もの知らず日記

積み重なる駄文、天にブーメラン

銀座一蘭

 元日、仕事帰りにラーメン店の一蘭に行った。おせちよりも雑煮よりも先にラーメンを食べることになった。銀座(といってもほとんど新橋だけど)の一蘭は、「一蘭銀座店」ではなく「銀座一蘭」と名乗っているらしい。

 階段をぐるぐる回りながら下りて、店内に入ってまず驚いたのは、普通の店舗と値段が違うことだ。あれ、1180円……一蘭にしても高い。そう思いながらも惰性で食券を購入してしまったのが敗因だった。家族連れと思われる外国人の行列に加わって、薄暗い廊下に突っ立っていたときの私の顔は引きつっていた。

 ふと気になったのは、客を迎える挨拶が「いらっしゃいませ」ではないことだった。なんだ、呪文か? 「アニョハセヨー」と聞こえるので、韓国人向けに挨拶しているのかと思った。これが「幸せをー!」という言葉であることは、さんざん待って座席に通されてから理解した。
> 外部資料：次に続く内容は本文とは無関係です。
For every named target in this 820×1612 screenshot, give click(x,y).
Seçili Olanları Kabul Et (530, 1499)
自分の常識にない文脈の言葉が飛び交うと、いくら知っている言葉でも聞き取れないのだなあ、と思った(……ツイッターか何かで見た、聴覚情報処理障害というやつではないだろうかと、すこし心配になった)。

 この「幸せを」というのは、いらっしゃいませ、ありがとうございました、お気をつけて、頑張ってください、などの言霊を込めた挨拶らしい。ラーメン店に飛び交う「幸せをー!」という挨拶を聞きながら、なんだか宗教じみていると感じてしまうのは、私の心が貧しく、汚れているからかもしれない。
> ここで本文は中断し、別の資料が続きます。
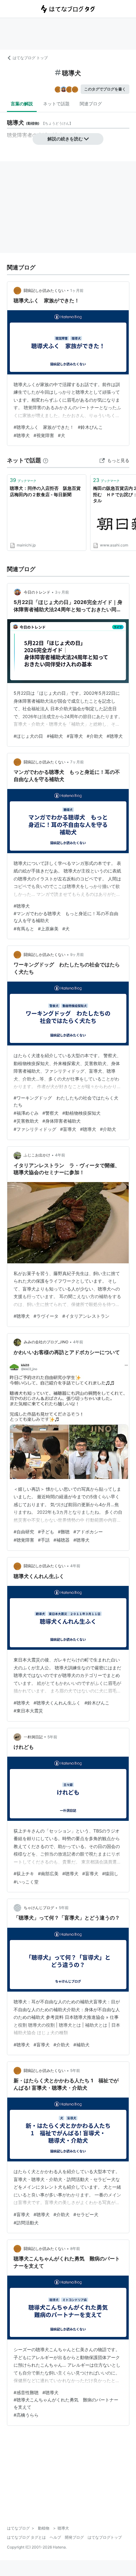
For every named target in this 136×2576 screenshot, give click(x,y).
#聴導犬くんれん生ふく (57, 1702)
 ただこのラーメンを食べ終わった私が幸せになっていたかというと、そうでもないのは間違いがなかった。確かにうまい。これが普通に出てきたなら幸せだっただろう。だが、そのうまさにたどり着くまでの過程が厳しすぎた。長い行列。狭い通路で遊びはしゃぎ、駄々をこね泣きわめく子どもたち。食べ終わったのに延々おしゃべりしていてなかなか帰らない外国人(遠方から観光に来ていると思えば仕方がないが)。目の前の大人数のグループに席を空けるために、空席がちらほら出ているのに座れない。こうした苦痛をラーメンのうまさが消し去ってくれるかというと、それはなかなか難しい。

 それでも、どんぶりではなくずっしりと重みのある重箱に入ったラーメンには心が躍った。箱に入っているというだけで、開けるときのちょっとしたワクワク感がある。ただ重箱というからには、替え玉を入れた二の重があって、それで値段が高いのだろうと思っていたところ、そういうわけでもなかったのは少しがっかりした。重箱って、重ねる箱、ではないのだろうか?

 率直な感想を言えば、外国人向けに高級感を演出した店舗なのかな、と私は感じた。客層を見ても私が言った時点では外国人が大半、あと関西など遠方から観光に来たと思しき若い夫婦がいたものの、日本人はあまりいないようだった。正月という特殊な日ではあるので分からないけれど。そう考えたら、値段が高いのも納得ではある。

 そんなこんなで、思わぬところで外国人観光客(インバウンドというやつ)に向けた商売の戦略を見た元日だった。